A note: We at OTYCD intend to nurture and encourage the movement sparked by the Margory Stoneman Douglas High School shooting by devoting one post at least every other week to gun safety-related issues.


The reason that the NRA has a death grip on Congress, and in particular, GOP Congressfolk, is that NRA members get off their asses and call if there’s a whisper of a muttering of a hint that a law might pass that could impose even the slightest imposition on ownership of guns in America.


That’s what the politicians are afraid of. It’s not just that some of them get metric buttloads of money for their campaigns from the NRA. Those who embrace the NRA’s outlook pounce on their phones and berate their representatives the instant they think their beloved guns are under threat.

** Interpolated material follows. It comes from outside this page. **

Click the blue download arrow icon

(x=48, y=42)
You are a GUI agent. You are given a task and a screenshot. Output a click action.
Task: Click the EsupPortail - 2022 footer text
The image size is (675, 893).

So, yes, it’s on us to shout back.


We have to adopt the tactics of those who support the NRA.


We have to call our representatives often to make it damn clear that the status quo is unacceptable, and we want common-sense gun safety laws.


OTYCD will start out with one weekday post every two weeks, at minimum, that has to do with improving gun safety and pushing back against the NRA.


We do this in honor of the Parkland victims, and all victims of mass shootings in America, and everyone who has been fighting to change our laws on firearms all along.


If Trump finally bows to the will of Congress and imposes the sanctions against Russia for messing with the 2016 election, we will switch to devoting one post per week to these issues.


Honor the victims of the Parkland shooting, and all other shootings, by stepping up and calling your reps about common-sense gun safety laws, and by supporting politicians who have low grades from the NRA, and voting out those who do the NRA’s bidding.


#NeverAgain. For the love of all that is right and good, Never Again.